Seiner Erfahrung nach komme Rassismus in der Kirche eher verdeckt vor. "Zum Beispiel, wenn Personen wegen ihrer sexuellen Orientierung keine Leitungsfunktionen in kirchlichen Gremien bekommen", sagt Pastor Ceasar. Auch Armen, Behinderten oder "People of Colour" würde man in der Kirche oft nicht auf Augenhöhe begegnen.  

Wohl aus Unsicherheit, aber zum Schaden der Betroffenen. Es schmerzt Ceasar, dass die Hasswelle nach dem Kirchentag sich auch seine Hautfarbe richtete. In einer Studie der Evangelischen Kirchen in Deutschland von 2022 stellen Forscher fest, dass Rassismus unter Christen in gleichem Maße vorkommt wie im Querschnitt der Bevölkerung. "Diese Erkenntnis schmerzt erstmal, aber sie ist wichtig für ein respektvolles Miteinander", sagt Pastor Ceasar.

Auch in der katholischen Kirche gibt es Ablehnung und Rassismus gegen Seelsorger aus dem Ausland. Im Zuge des Priestermangels in Deutschland werden auch Priester aus Afrika und Indien in bayerischen Pfarrgemeinden und -verbänden eingesetzt. Manche Geistliche erfahren dort Ablehnung, mehr oder weniger verdeckten Rassismus. In der Öffentlichkeit darüber sprechen wollen sie auf keinen Fall. Das würde die Situation vor Ort verschlimmern, so die Befürchtungen.  

"Gott ist queer" – eine Aussage mit politischer Dimension 

Die große Welle der Entrüstung richtete sich nach dem Kirchentag gegen die Aussage von Quinton Ceasar: "Gott ist queer". Trotzdem würde der evangelische Pfarrer diesen Satz auch heute genauso wiederholen.
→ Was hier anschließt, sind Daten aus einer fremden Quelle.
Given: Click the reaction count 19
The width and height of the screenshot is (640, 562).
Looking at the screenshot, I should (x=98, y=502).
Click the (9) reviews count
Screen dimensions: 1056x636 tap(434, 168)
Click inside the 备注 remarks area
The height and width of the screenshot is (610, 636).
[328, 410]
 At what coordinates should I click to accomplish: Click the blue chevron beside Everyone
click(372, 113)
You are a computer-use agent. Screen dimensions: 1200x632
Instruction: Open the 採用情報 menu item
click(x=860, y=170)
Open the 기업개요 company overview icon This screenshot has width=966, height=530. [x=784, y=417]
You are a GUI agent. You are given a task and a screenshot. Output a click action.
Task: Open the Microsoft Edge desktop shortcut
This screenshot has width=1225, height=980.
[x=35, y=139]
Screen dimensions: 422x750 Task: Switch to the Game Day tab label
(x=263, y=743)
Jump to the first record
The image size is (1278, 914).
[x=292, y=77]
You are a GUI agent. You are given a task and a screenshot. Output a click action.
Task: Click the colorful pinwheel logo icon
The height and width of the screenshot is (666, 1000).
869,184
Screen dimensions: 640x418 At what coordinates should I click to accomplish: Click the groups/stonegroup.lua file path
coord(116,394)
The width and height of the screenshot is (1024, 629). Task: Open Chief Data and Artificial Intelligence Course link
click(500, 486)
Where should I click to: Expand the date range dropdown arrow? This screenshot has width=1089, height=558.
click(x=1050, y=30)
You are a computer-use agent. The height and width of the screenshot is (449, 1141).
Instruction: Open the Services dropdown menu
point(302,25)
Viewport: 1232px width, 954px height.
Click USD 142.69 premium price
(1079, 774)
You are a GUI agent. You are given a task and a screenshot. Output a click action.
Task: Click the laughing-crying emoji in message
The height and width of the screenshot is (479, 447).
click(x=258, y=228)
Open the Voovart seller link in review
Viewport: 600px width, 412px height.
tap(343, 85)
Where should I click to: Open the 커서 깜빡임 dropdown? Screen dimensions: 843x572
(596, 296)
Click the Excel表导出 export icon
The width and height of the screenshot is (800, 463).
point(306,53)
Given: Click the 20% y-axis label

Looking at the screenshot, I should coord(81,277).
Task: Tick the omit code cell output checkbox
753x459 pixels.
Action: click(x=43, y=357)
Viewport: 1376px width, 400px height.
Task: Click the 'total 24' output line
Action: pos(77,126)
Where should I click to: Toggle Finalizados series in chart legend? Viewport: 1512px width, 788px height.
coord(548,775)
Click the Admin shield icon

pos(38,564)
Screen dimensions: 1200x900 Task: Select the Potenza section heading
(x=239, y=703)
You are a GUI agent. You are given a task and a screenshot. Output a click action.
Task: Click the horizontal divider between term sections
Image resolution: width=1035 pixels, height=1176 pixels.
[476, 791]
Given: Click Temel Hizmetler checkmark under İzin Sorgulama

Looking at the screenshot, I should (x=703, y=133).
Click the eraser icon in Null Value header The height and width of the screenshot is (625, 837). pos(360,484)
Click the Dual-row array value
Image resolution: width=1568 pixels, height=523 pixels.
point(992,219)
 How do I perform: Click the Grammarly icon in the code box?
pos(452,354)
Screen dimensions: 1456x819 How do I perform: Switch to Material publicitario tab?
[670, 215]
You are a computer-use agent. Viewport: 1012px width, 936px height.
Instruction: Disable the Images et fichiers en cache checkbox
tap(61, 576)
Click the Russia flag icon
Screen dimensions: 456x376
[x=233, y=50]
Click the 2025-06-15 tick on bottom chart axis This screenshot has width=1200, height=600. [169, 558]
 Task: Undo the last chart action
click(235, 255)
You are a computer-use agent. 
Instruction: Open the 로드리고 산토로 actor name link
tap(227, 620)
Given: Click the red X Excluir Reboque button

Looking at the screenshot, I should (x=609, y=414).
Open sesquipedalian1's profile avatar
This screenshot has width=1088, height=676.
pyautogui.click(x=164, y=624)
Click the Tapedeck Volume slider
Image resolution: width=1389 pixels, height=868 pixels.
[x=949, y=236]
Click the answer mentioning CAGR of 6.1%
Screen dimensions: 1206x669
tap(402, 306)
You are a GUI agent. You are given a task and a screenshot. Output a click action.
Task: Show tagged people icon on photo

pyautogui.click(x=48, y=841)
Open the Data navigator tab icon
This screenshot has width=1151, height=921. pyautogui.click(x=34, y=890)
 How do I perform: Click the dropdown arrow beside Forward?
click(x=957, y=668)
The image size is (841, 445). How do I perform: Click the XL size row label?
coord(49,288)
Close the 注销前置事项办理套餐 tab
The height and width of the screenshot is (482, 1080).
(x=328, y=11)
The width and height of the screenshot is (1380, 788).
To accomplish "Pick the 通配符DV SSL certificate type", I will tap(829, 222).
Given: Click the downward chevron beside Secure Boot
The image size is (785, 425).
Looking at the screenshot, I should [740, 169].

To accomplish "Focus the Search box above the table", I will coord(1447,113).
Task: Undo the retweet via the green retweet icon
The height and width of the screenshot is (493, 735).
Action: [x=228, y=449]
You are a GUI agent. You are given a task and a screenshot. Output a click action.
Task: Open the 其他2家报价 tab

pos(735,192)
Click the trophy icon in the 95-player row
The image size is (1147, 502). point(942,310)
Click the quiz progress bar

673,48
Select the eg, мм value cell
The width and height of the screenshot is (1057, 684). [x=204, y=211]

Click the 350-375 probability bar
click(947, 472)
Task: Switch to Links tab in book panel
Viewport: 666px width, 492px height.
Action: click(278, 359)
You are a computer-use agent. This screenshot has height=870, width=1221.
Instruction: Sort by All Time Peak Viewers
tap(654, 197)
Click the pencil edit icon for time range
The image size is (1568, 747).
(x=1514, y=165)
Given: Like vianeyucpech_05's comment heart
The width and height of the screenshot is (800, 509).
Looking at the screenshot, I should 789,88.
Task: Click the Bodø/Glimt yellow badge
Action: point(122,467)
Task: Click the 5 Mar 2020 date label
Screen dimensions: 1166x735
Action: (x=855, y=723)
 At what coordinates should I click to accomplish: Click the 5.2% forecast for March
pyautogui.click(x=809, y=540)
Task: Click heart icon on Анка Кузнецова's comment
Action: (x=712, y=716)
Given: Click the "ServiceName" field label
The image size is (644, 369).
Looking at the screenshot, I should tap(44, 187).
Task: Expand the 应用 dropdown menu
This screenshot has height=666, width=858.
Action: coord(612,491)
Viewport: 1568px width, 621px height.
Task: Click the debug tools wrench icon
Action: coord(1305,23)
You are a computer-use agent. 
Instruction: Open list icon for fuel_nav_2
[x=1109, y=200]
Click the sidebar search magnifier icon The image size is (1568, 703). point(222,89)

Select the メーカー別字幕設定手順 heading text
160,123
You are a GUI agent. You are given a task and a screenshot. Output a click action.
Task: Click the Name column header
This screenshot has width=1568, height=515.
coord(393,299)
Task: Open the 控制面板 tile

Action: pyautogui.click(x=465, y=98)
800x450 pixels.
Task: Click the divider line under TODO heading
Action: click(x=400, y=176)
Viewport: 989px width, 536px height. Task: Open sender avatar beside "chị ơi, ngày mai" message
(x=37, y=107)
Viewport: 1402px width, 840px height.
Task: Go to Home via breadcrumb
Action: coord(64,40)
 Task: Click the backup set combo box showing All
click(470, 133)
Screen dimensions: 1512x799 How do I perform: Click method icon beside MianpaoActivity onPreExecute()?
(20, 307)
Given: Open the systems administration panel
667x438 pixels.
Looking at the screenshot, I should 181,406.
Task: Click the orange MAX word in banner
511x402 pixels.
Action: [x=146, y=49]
Während "queer" umgangssprachlich als Sammelbegriff steht für lesbisch, schwul oder trans* steht, hat dieser in der neueren Debatte eine aktivistische, politische Dimension. "Gott ist viel größer, viel weiter, als wir uns alle vorstellen können." Das ist es, was Pastor Ceasar zum Ausdruck bringen wollte.

"Es reicht nicht, zu sagen: Gott hat uns alle lieb."

Pfarrer Quinton Ceasar

Diese grenzüberschreitende, unendliche Solidarität Gottes mit Randgruppen der Gesellschaft. "Es reicht nicht, zu sagen: Gott hat uns alle lieb", so Ceasar. Sondern es sei wichtig, die "Gutmenschen in der Kirche lautstark auf den Rassismus aufmerksam zu machen." Und das ist ihm gelungen.  

Kirche kann friedliche Impulse geben

Solidarität mit Außenseitern, das habe Jesus mit uneingeschränkt solidarischer Liebe vorgelebt. Daran sollte sich Kirche orientieren. "Jesus hat auch Außenseiter zu seinem Festmahl eingeladen, Menschen von der Straße geholt", erklärt Pastor Ceasar. Deswegen ist er optimistisch, dass Kirche zukünftig eine wichtige Rolle im respektvollen Miteinander spielen kann, als Vorbild für andere. "Wir Christen können dazu beitragen, dass unsere Gesellschaft weniger ausgrenzt, sondern solidarischer lebt."